Banneker's knowledge of astronomy helped him author a commercially successful series of almanacs. He corresponded with Thomas Jefferson, drafter of the United States Declaration of Independence, on the topics of slavery and racial equality. Abolitionists and advocates of racial equality promoted and praised his works.

Although a fire on the day of Banneker's funeral destroyed many of his papers and belongings, one of his journals and several of his remaining artifacts are presently available for public viewing.

Parks, schools, streets and other tributes have commemorated Banneker throughout the years since he lived. However, many accounts of his life exaggerate or falsely attribute his works.

Early life

Benjamin Banneker was born on November 9, 1731, in Baltimore County, Maryland to his mother Mary, a free black, and his father Robert, a freed slave from Guinea.[1][2] There are two conflicting accounts of Banneker's family history.

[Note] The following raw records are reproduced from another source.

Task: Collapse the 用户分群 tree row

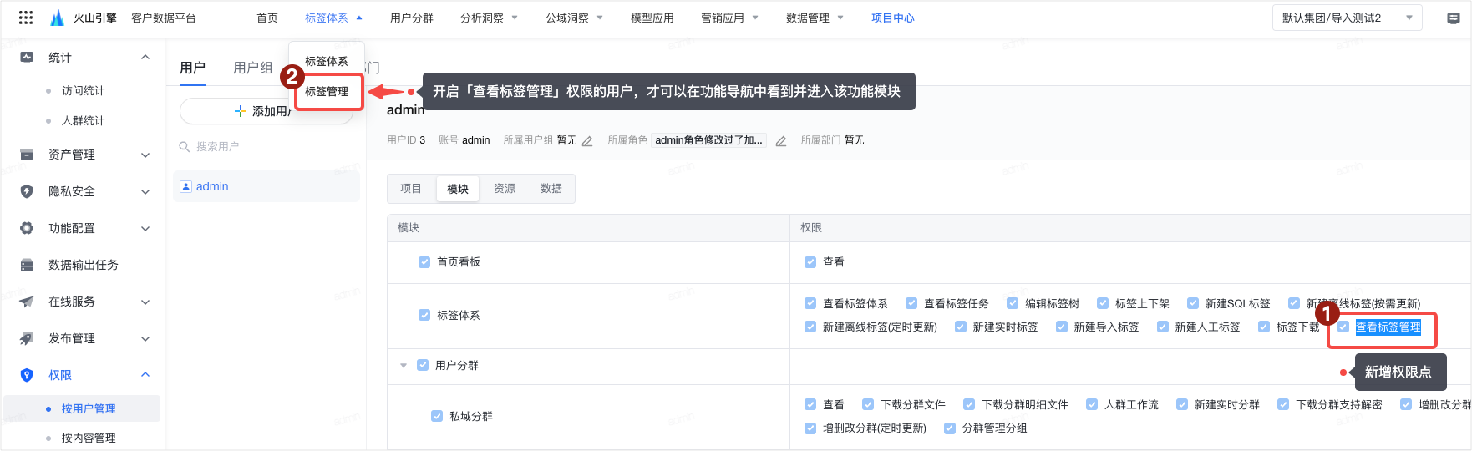Action: tap(404, 366)
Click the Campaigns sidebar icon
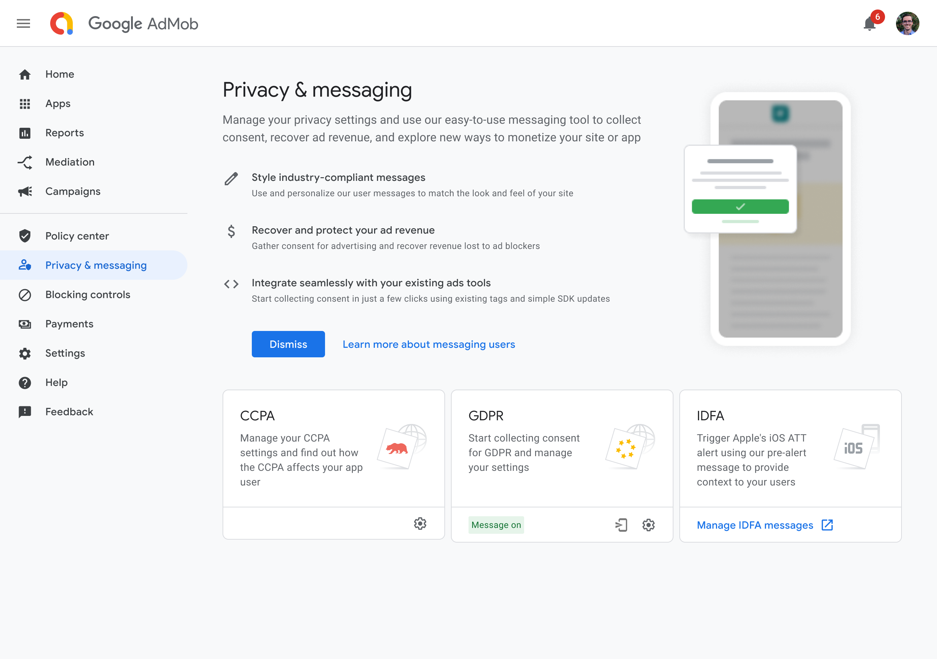Viewport: 937px width, 659px height. (24, 191)
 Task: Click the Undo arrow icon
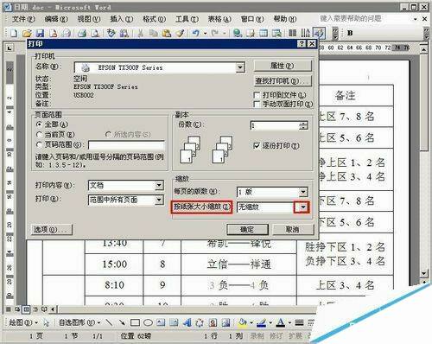pyautogui.click(x=196, y=33)
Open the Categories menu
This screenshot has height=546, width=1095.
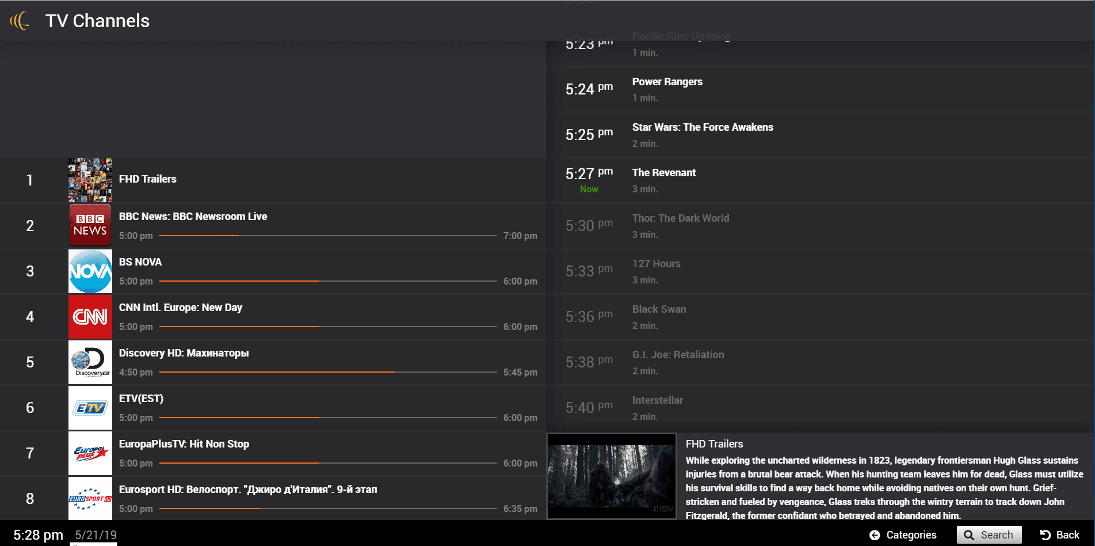903,535
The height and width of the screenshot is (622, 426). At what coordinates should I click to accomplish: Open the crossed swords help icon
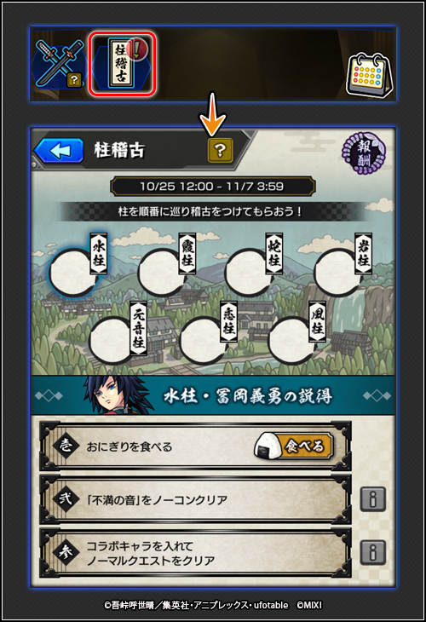(x=60, y=64)
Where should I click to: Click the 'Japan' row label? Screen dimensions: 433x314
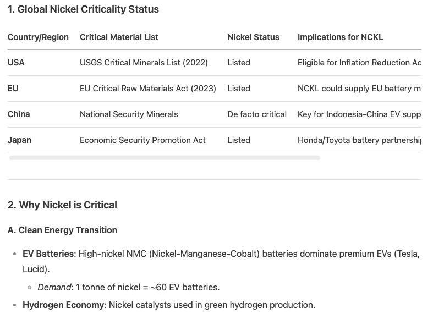[19, 140]
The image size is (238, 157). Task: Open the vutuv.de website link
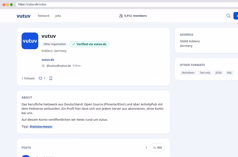click(x=48, y=59)
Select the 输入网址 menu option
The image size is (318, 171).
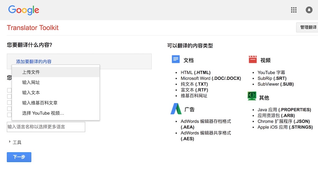(x=31, y=82)
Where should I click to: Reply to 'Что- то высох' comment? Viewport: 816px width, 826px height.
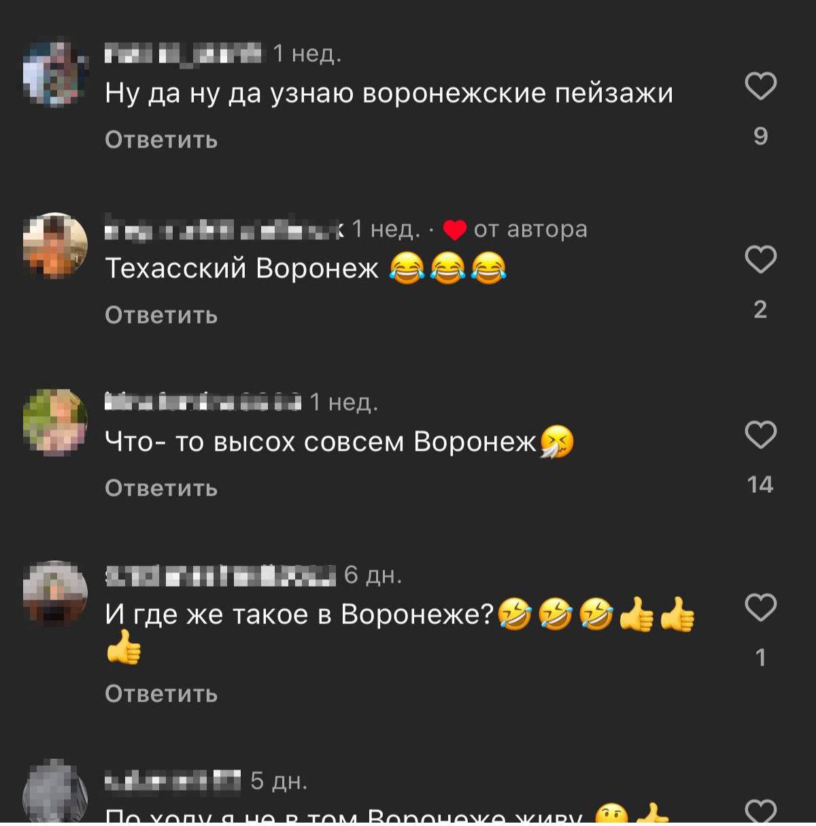coord(161,488)
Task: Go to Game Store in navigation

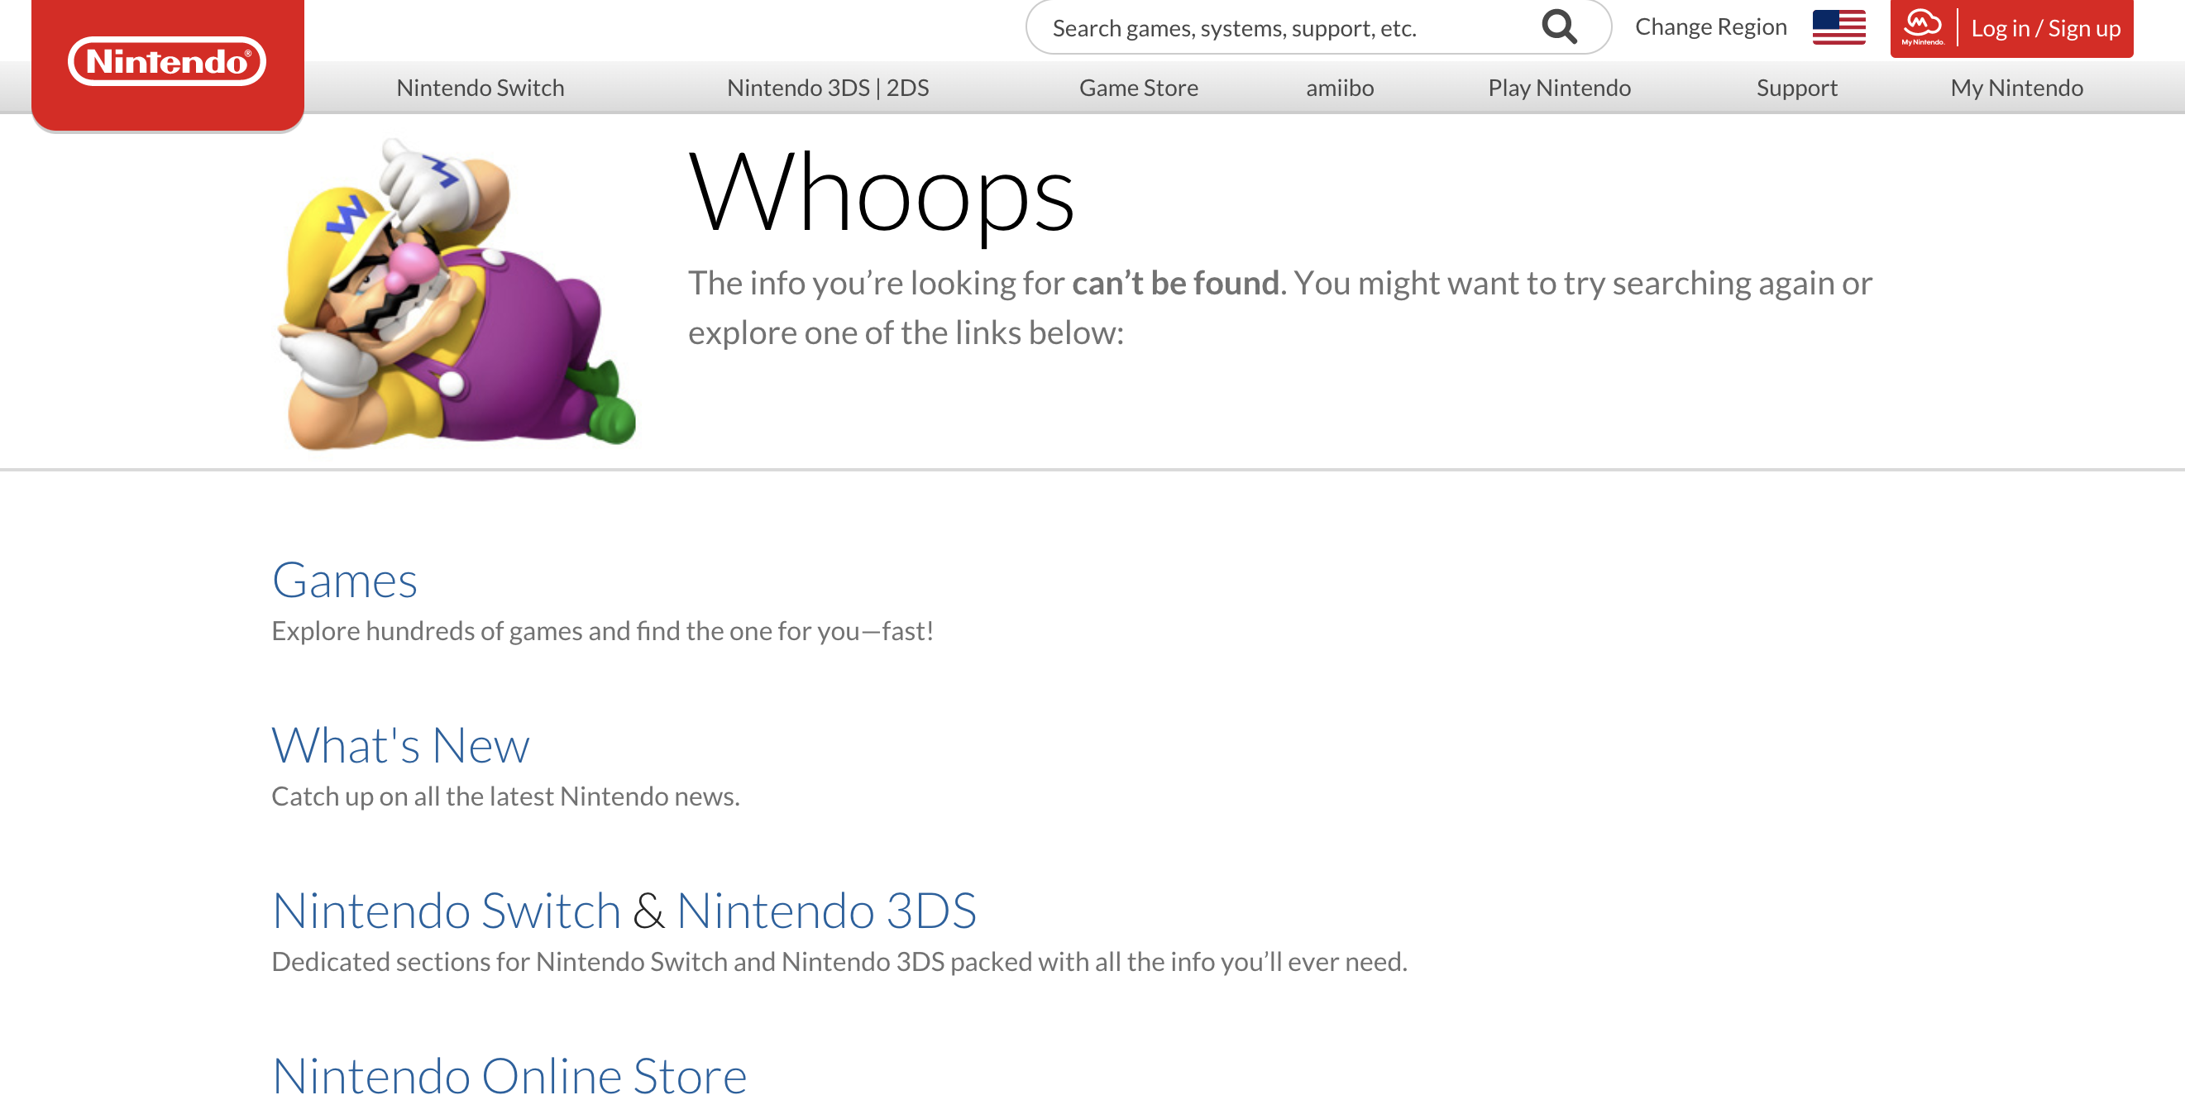Action: point(1137,88)
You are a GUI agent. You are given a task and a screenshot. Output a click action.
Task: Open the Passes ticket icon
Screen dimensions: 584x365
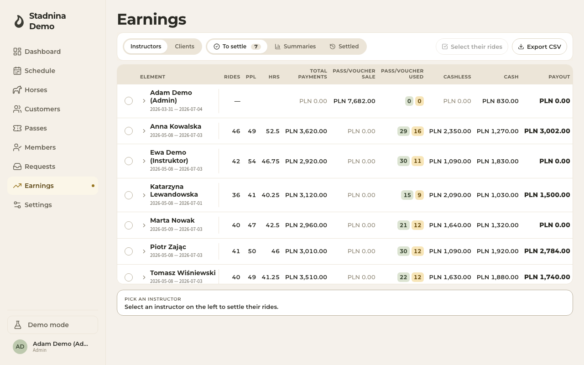17,128

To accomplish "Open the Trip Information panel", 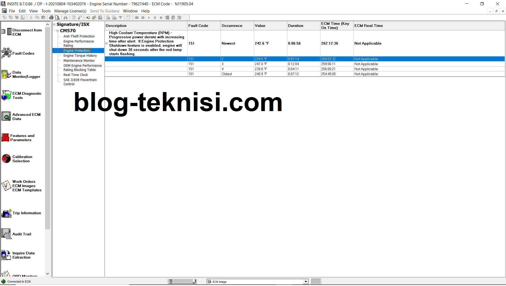I will click(6, 214).
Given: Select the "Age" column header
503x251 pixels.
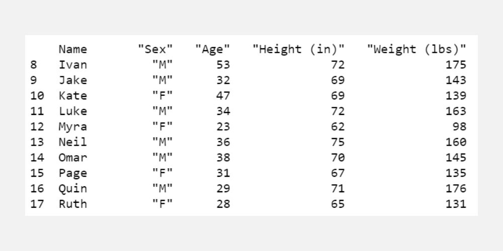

Banneker himself and his earliest biographers described him as having only African ancestry.[3][4][5] None of Banneker's surviving papers describe a white ancestor or identify the name of his grandmother.[4] However, later biographers have contended that Banneker's mother was the child of Molly Welsh, a white indentured servant, and an African slave named Banneka.[4] The first published description of Molly Welsh was based on interviews with her descendants that took place after 1836, long after the deaths of both Molly and Benjamin.[4][6]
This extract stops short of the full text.